By Samantha Berkhead
News Editor
The name ‘St. Bonaventure’ grabbed attention on a wide scale once again two weekends ago, but instead of a sports Cinderella story, it was an advertising one.
The university’s chapter of the American Advertising Federation (AAF) placed third of 16 teams in this year’s regional National Student Advertising Competition (NSAC) in New York City, behind advertising giants Penn State and Syracuse.
For St. Bonaventure, a school where the only formal advertising education a student can get is through two courses and AAF experience, the chances of placing in the competition seemed low.
Students from each school had to create a fully rounded advertising campaign for Nissan, which sponsored this year’s competition – including two commercials, a campaign book and the tagline “My Road. My Ride.” Nissan’s primary criterion was for the campaign to appeal to three minority groups within the Millenial generation: African-Americans, Hispanic-Americans and Chinese-Americans.
“The focus on diversity was definitely something that scared us a little bit in the beginning,” Kimberly DeSimone, lecturer of marketing and AAF chapter adviser, said. “The first thing we did was snowball sampling — you literally ask people who are minorities to ask friends to fill in a survey, and then have them ask their friends and pass it along. Then, we also contacted a couple of schools outside of ours that had a higher count of minority students and asked if they would be willing to do some of the surveys.”
The students found something in their research that differed from their original expectations— results showed that none of the minority groups studied saw themselves as different from anyone else in their generation.
“Our research showed that all three demographics saw themselves more as Americans than their cultural backgrounds,” junior Sally O’Rourke, art director for the creative group, said. “We were able to put our own personalities and perspectives into it to make it the best it could be. For the commercial we did, we made sure to include as many personalities as we could think of. We showed sports, art, music, photography — just any kind of different thing that a Millenial would be interested in.”

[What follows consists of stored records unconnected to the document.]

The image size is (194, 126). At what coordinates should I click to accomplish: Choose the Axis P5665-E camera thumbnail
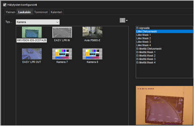click(92, 32)
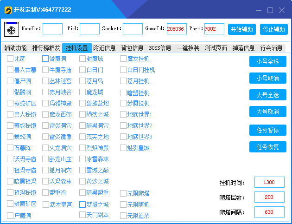Tick the 无限爬塔 checkbox
This screenshot has width=292, height=224.
pyautogui.click(x=123, y=193)
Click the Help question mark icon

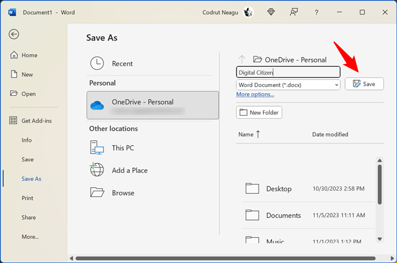(x=316, y=12)
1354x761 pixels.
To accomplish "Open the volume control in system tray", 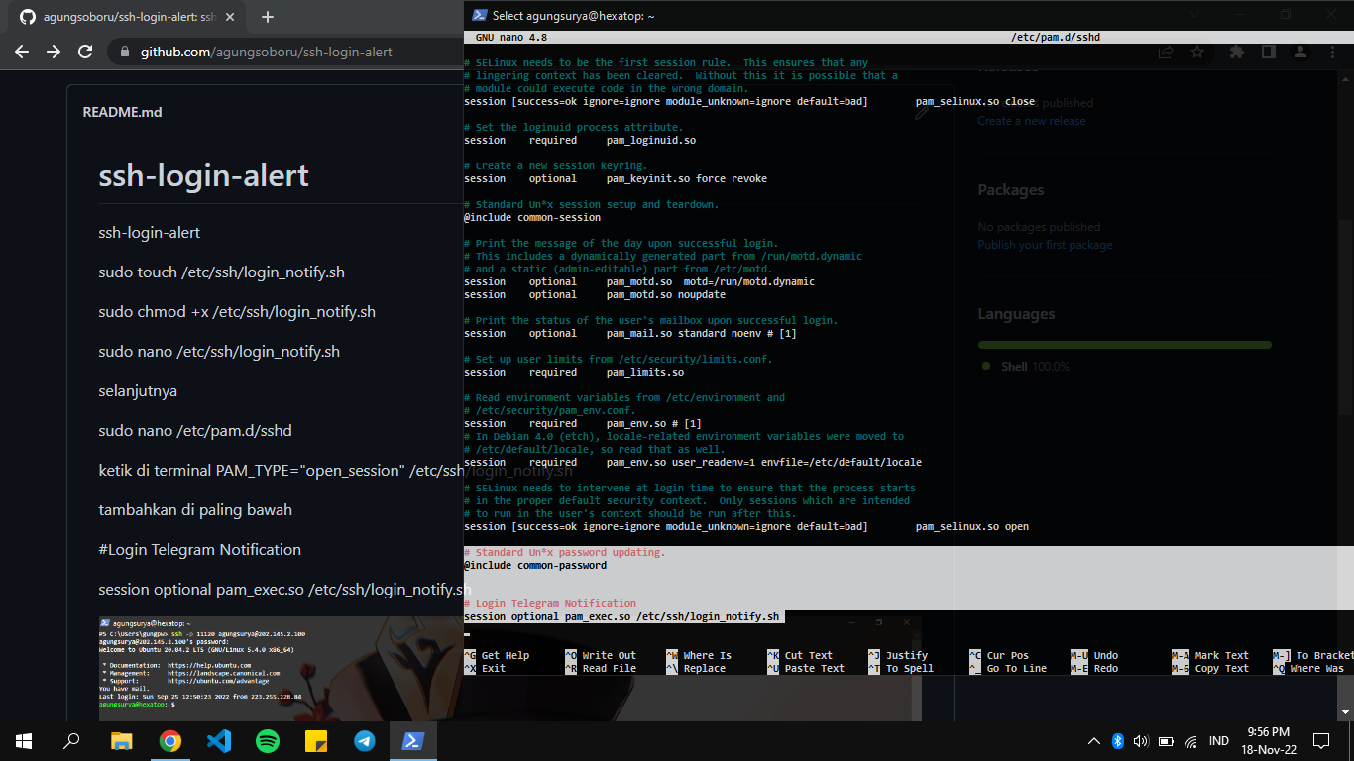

DeSimone said the research results showed a cultural shift toward greater acceptance of diverse backgrounds, which worked to the group’s advantage.
We found that diversity is different today than it was even 20 years ago,” DeSimone said. “There was this idea that we are all diverse Millenials, whether you’re black or white, whether you have piercings or a tattoo, and that we could use diversity to speak to all Millenials as opposed to trying to go after minorities.”
As soon as a broad vision had been determined, the 30 AAF students worked in conjunction to create a three-dimensional campaign for Nissan that fulfilled project requirements.
“Our creative, promotions and (public relations) teams worked really close together,” senior Michelle McKernan said. “When you look at the whole picture, they really work well together. That’s one thing the judges said they liked, how well our book flowed.”
The group’s work entailed much more than the product most people remember — the commercial.
“It starts off with getting the case study in the fall,” senior Elyse Kosakowski, the group’s chief account planner, said. “You read it 17 million times and somehow have to figure out where to take this entire campaign. The research gets you started on which direction to take, and then we hand it off to creative, who take one sentence and build the entire campaign off of it.”
DeSimone said the campaign included a 32-page campaign book, an in-dealership marketing display and posters as well as the commercial.
By the time competition day arrived, each member of the group who was to present had his or her
Junior Danny Bush, the project’s creative director, had gone ahead and memorized his lines for the 20-minute group presentation within a few days of getting the script — and had never forgotten a single line during rehearsals, his peers said.
“Danny had his lines memorized, day one,” McKernan said. “It took us two more weeks to get off-script. He was the only person who, at his last part, forgot what he was supposed to say. He made something up and finished with ‘… And a bunch of other stuff.’ I didn’t know what to say, but we were perfect after that.”
Senior Cody Mangalsingh said St. Bonaventure’s presentation scored 9 out of 10 across the board.
“One of the things one of the judges said at our presentation was that in advertising, creative wins,” he said, “And we had by far the best creative in the building.”
Michael Jones-Kelley, lecturer of integrated marketing communications and co-adviser with DeSimone, said the group’s level of creativity did nothing but help it in the competition.
“They were, despite themselves, excellently creative,” Jones-Kelley said. “They had a natural tendency to deal with thing as committees.”
O’Rourke said placing so close to a school like Penn State in the competition felt as good as winning the first-place prize.
“Third is the best our school has ever done,” O’Rourke said. “When you look at schools like Penn State that have 300 advertising majors alone, where they pick the best of those 300, and we just have whoever applies, that’s pretty good to place right next to them.”
McKernan agreed.
“The judges were smiling the whole time,” McKernan said. “When we came in third, it literally felt like first.”